To crochet, you’ll need a crochet hook. You’ll also need yarn, scissors, a yarn needle, and basic sewing by hand skills. I will put links to the hooks I use at the end of the article. Then, you’ll need to learn some basic stitches. I won’t be able to teach you stitches because that would take pages and pages. However, links to tutorials will also be at the bottom of the article.

Now that you know what you need to crochet, I’ll be sharing tips and tricks that I’ve picked up.

  1. Practice, practice, practice! If you want to be good at something, you definitely need to practice. You won’t grasp anything if you don’t try or even practice. Oh, did I mention that you need to practice?
  2. Read the instructions and watch tutorials all the way until the end. I’ve made this rookie mistake before and it still terrorizes me. Just don’t skip any sections of the video, even if it’s long.
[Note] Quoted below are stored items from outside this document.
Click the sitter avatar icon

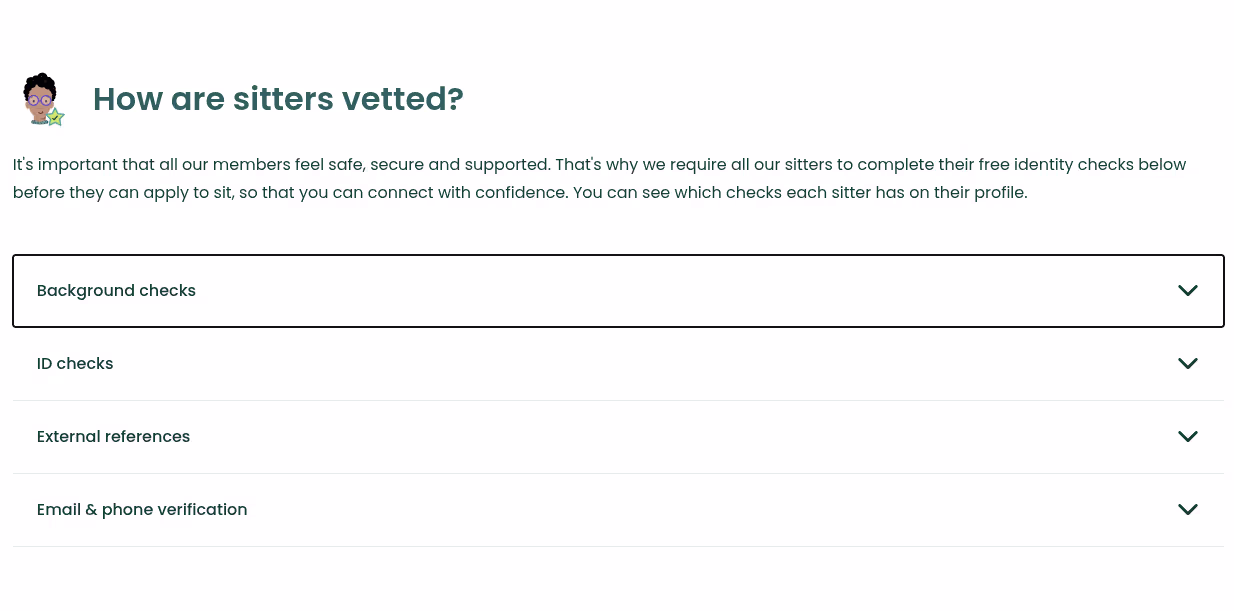42,98
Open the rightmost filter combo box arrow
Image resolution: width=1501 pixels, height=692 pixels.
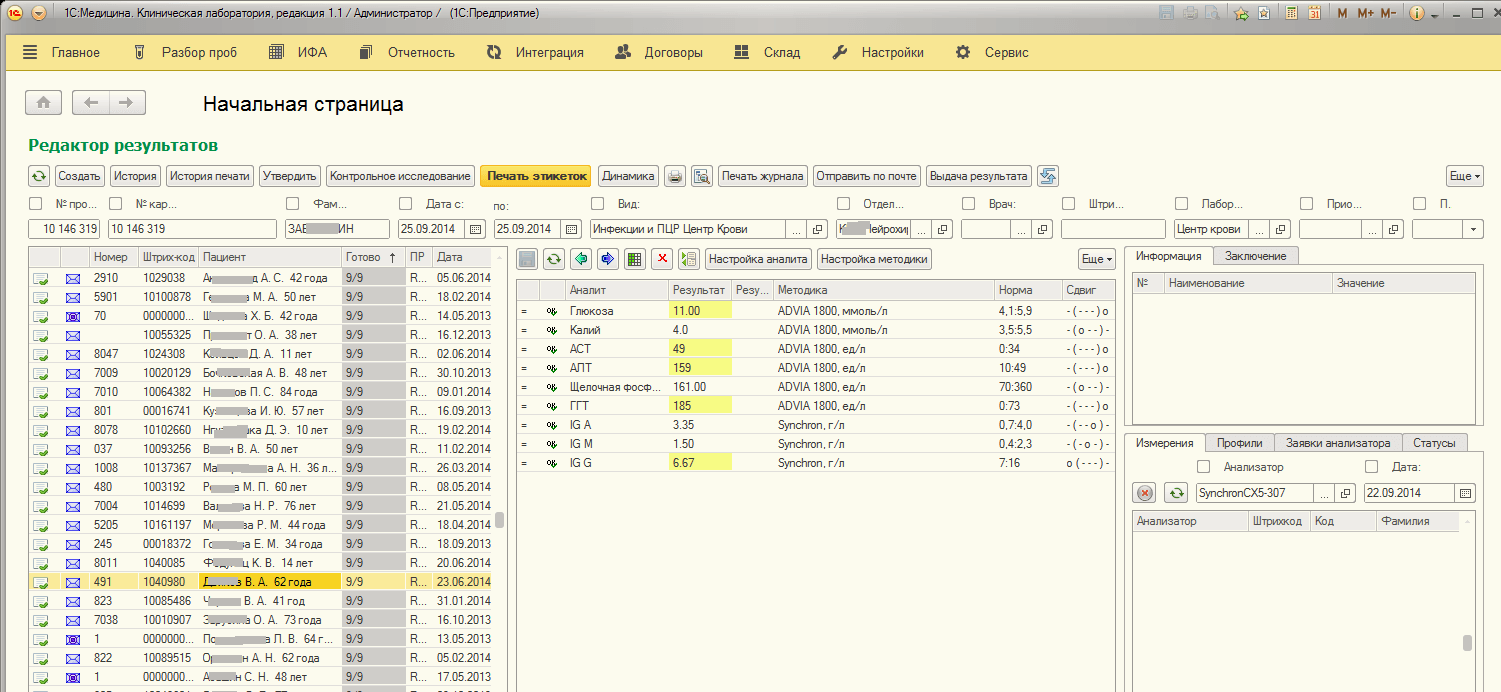(1472, 229)
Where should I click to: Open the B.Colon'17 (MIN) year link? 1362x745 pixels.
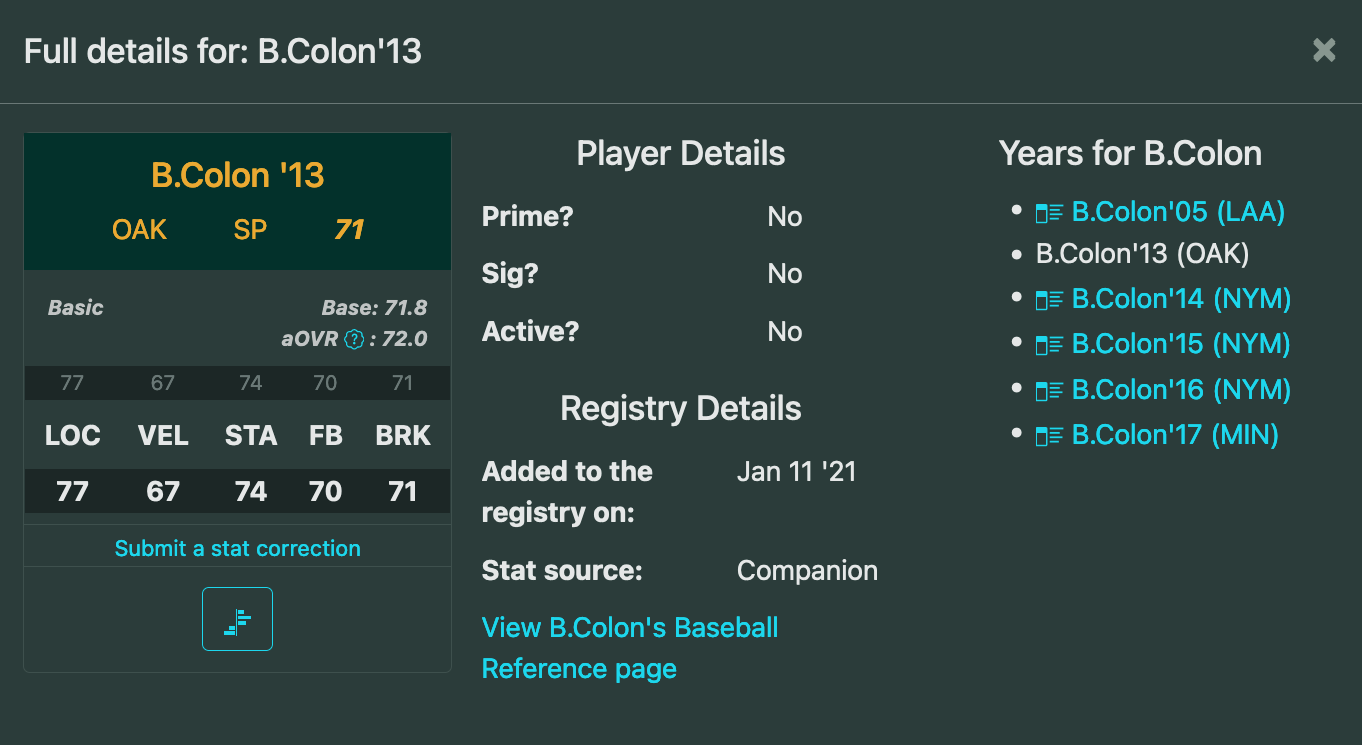pyautogui.click(x=1175, y=435)
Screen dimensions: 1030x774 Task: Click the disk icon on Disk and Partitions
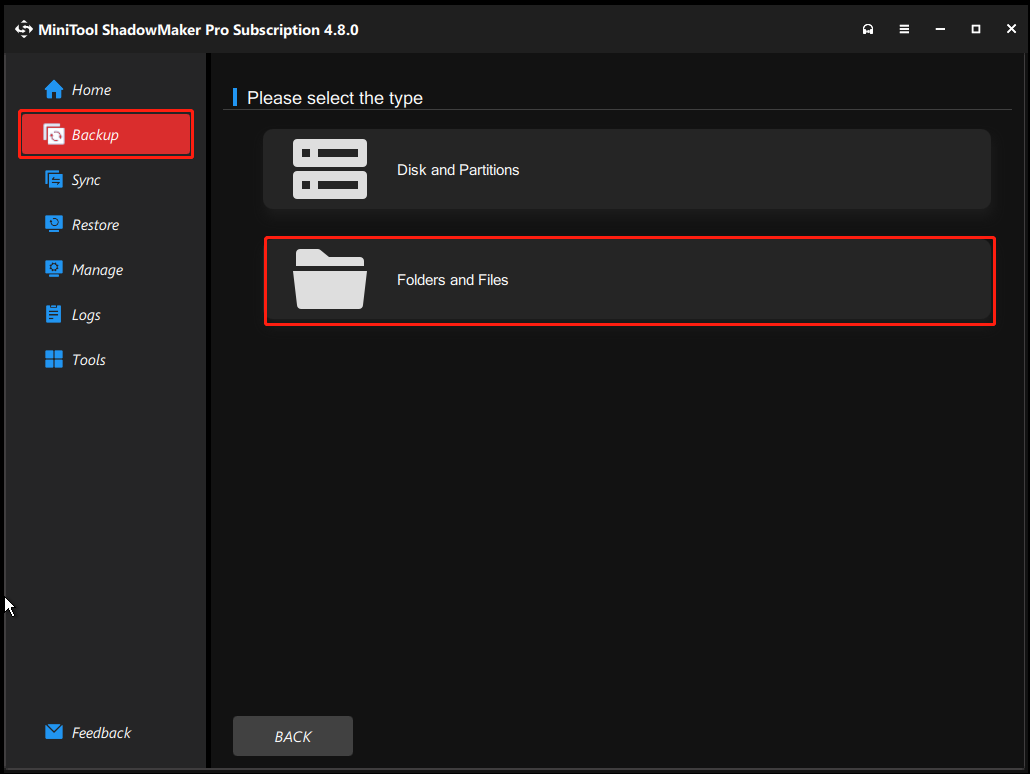point(330,169)
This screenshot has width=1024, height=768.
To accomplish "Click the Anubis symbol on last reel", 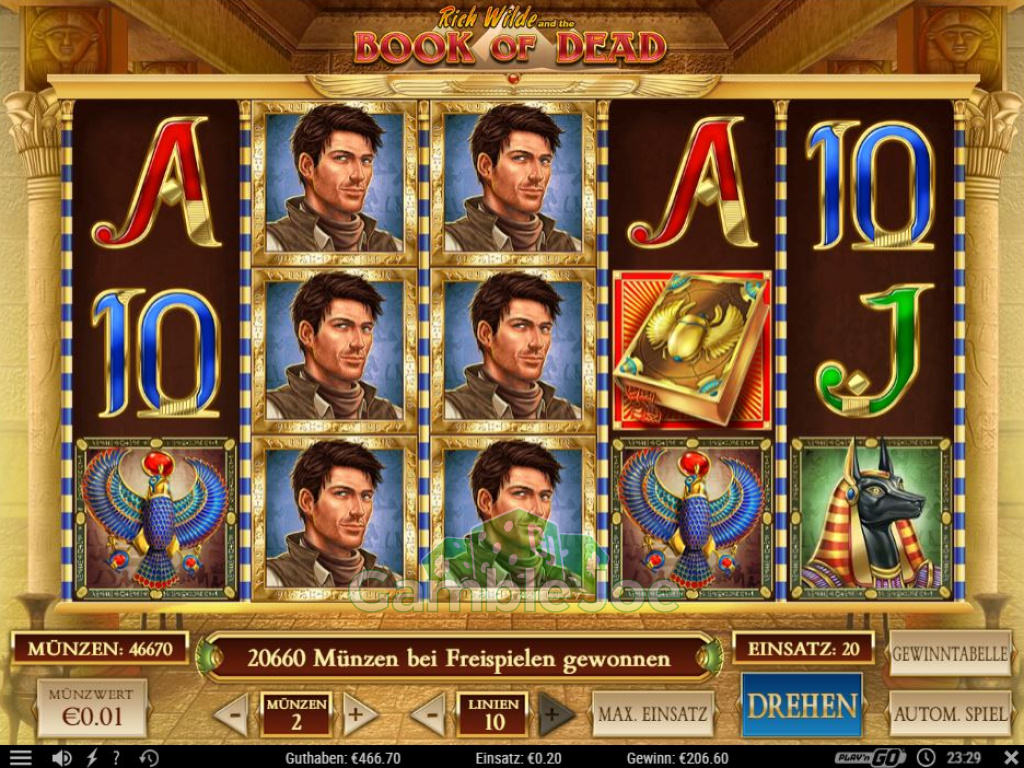I will 871,519.
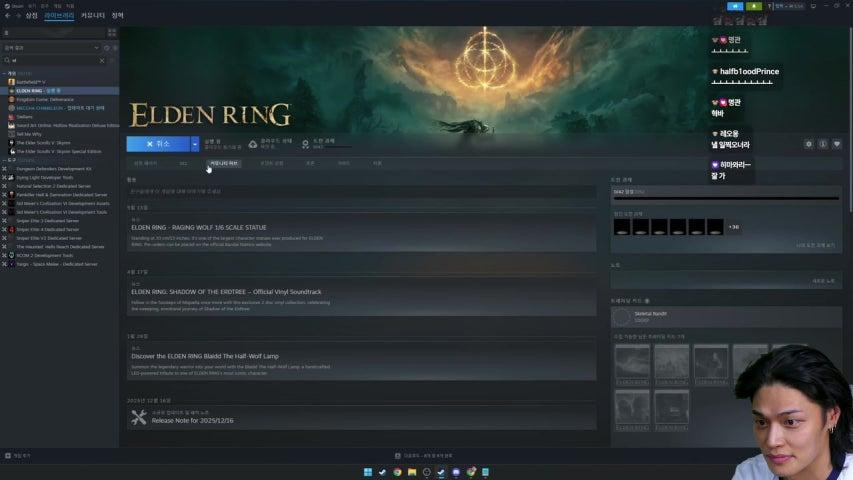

I know it’s hard, but it’ll be so rewarding in the end.
  3. Make sure you have all the materials before starting a project. Running out of yarn is my biggest fear, and most likely will become one of yours. Buy all the yarn you need, and extra. You may mess up, and that’s just fine.
  4. Have fun! Crocheting is supposed to be fun and relaxing. Even though you can’t run off and do whatever you want during the first months, try to enjoy it.

Finally, here are my favorite crochet YouTube channel and resources!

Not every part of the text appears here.